NVIDIA is seeking a Senior AI Infrastructure Engineer for their DGX Cloud group, focusing on designing and maintaining large-scale production systems. This role combines software and systems engineering, requiring expertise in systems, networking, coding, database management, and cloud technologies. The position is part of NVIDIA's DGX Cloud SRE team, ensuring reliable GPU cloud services while managing system changes and capacity.
The role involves working with cutting-edge AI infrastructure, including multi-GPU and multi-node clusters, making it an exciting opportunity for those passionate about high-performance computing and AI technologies. NVIDIA's culture emphasizes diversity, intellectual curiosity, and problem-solving in a blame-free environment that encourages collaboration and innovation.

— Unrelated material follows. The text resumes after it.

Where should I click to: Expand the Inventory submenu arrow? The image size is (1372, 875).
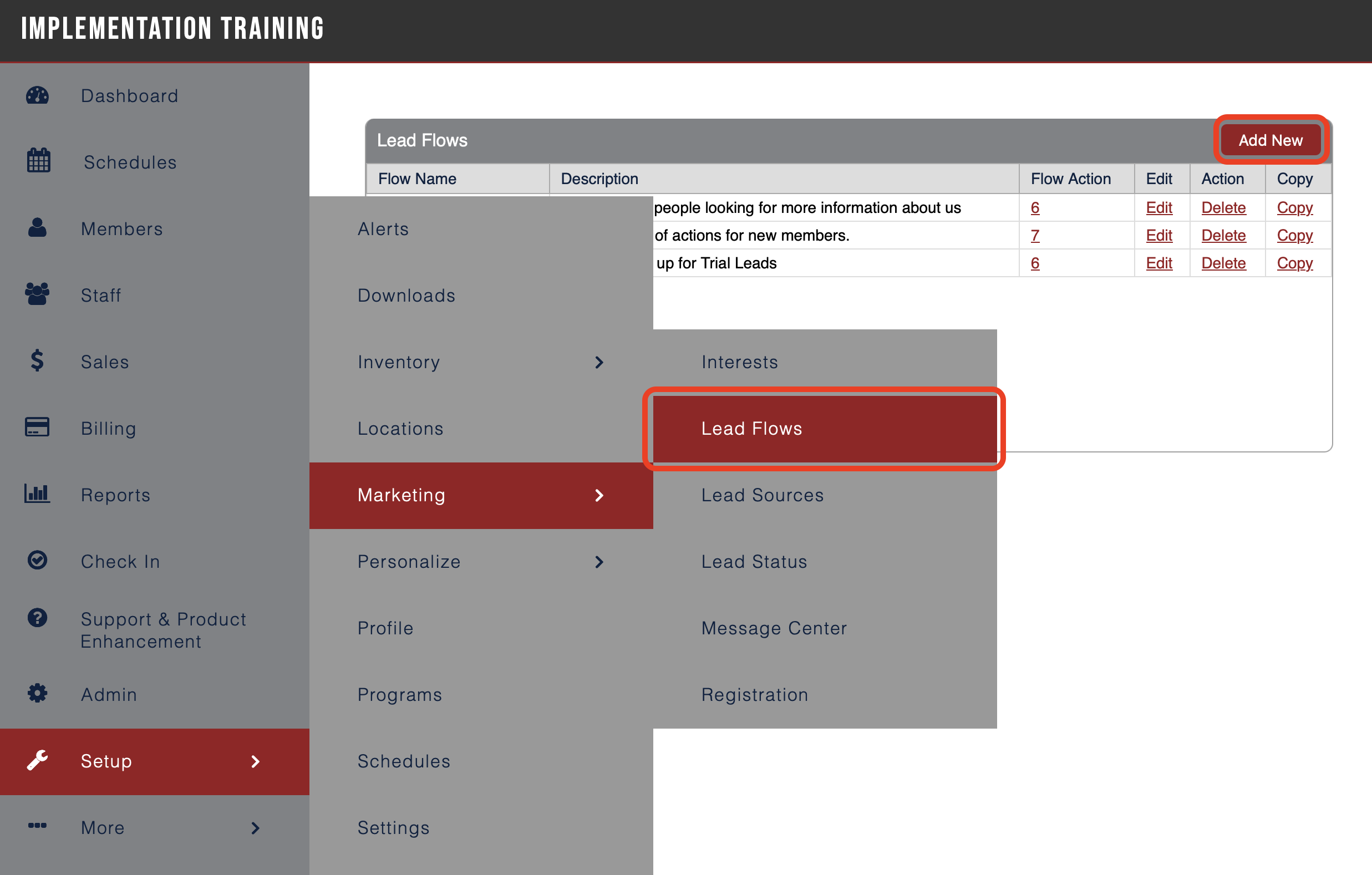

As a Senior AI Infrastructure Engineer, you'll be responsible for building and maintaining the backbone of NVIDIA's AI training and inferencing platform. This includes designing sophisticated tooling systems, conducting performance analysis, and ensuring system reliability through careful monitoring and automation. The position offers a balance of technical challenges and operational responsibilities, including participation in on-call rotations.
NVIDIA's position as a leader in accelerated computing and AI makes this role particularly impactful. The company's work is transforming major industries through AI and digital twins technology. The compensation package is competitive, with a base salary range of $148,000 to $287,500, plus equity and comprehensive benefits.
The ideal candidate will bring strong technical skills in distributed systems, cloud infrastructure, and programming, combined with excellent problem-solving and communication abilities. This role offers the opportunity to work with some of the most advanced AI infrastructure while contributing to NVIDIA's mission of pushing the boundaries of technology.